Nice approach! The latter part of that workflow is where we are focused now, i.e. now that we can plan and recommend B-tree indexes for individual queries, how do we utilize this to recommend a set of indexes for a whole database (taking into account different predicate variations).
On open-sourcing this code: Not at this moment - we do however offer a WASM build of this logic for free use at https://pganalyze.com/index-advisor
> The latter part of that workflow is where we are focused now, i.e. now that we can plan and recommend B-tree indexes for individual queries, how do we utilize this to recommend a set of indexes for a whole database
what I've ended up doing is trying to approximate the number of rows, create dummy data that has a similar spread of data, and create indexes and query until I have a good understanding of exactly how each index behaves with the amount of data. It ends up being a lot of work, but sometimes getting a 50% performance increase is worth that amount of work overall.
> On open-sourcing this code: Not at this moment
completely understandable, the selfish side of me hopes that it will be open sourced eventually, but the practical side of me sees the benefits to your company for keeping it private for now.

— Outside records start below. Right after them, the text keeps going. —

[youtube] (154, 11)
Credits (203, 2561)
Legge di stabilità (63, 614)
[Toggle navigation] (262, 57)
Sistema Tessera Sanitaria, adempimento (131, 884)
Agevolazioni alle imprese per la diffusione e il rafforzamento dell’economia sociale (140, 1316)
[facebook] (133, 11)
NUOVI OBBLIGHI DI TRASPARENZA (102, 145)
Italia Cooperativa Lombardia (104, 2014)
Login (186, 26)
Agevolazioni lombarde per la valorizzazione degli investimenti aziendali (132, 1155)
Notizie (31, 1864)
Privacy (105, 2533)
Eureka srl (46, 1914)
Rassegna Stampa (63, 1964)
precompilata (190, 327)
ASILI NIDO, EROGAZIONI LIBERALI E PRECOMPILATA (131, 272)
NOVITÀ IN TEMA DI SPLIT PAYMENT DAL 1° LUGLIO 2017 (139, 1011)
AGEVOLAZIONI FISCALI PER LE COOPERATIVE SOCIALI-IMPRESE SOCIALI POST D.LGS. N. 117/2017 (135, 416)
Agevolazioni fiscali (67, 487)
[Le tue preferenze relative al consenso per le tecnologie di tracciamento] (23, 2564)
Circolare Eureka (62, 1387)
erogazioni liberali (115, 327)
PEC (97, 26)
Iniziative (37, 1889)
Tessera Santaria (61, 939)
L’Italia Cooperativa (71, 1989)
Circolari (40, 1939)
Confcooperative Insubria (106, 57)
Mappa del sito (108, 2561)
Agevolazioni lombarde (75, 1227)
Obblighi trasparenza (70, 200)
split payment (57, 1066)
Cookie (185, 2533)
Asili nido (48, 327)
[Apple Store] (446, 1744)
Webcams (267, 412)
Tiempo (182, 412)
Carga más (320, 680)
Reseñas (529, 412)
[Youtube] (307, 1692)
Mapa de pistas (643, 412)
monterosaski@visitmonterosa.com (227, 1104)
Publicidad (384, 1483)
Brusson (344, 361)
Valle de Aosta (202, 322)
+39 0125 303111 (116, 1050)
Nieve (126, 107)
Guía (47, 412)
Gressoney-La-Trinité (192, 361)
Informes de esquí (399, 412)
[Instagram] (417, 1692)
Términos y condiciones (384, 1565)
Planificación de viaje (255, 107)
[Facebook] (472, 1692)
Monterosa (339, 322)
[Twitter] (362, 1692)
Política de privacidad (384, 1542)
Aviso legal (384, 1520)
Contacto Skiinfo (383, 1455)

those also require real or simulated data to get good recommendations, which is sometimes hard. if you're going to go that far, you might as well create real indexes.
besides, in some environments access to the real data (if there's PII) is much more difficult to get, so simulating is as far as you can go.
* log the queries from the application
* parse the queries into an AST
* collate the ASTs to form the most common query patterns
* cross-reference existing indexes
* create index recommendations with and without predicates
that worked pretty well, up until you're trying to decide which index type is going to be best.
this is pretty darned neat in comparison. I do hope they open-source it like they did pg_query.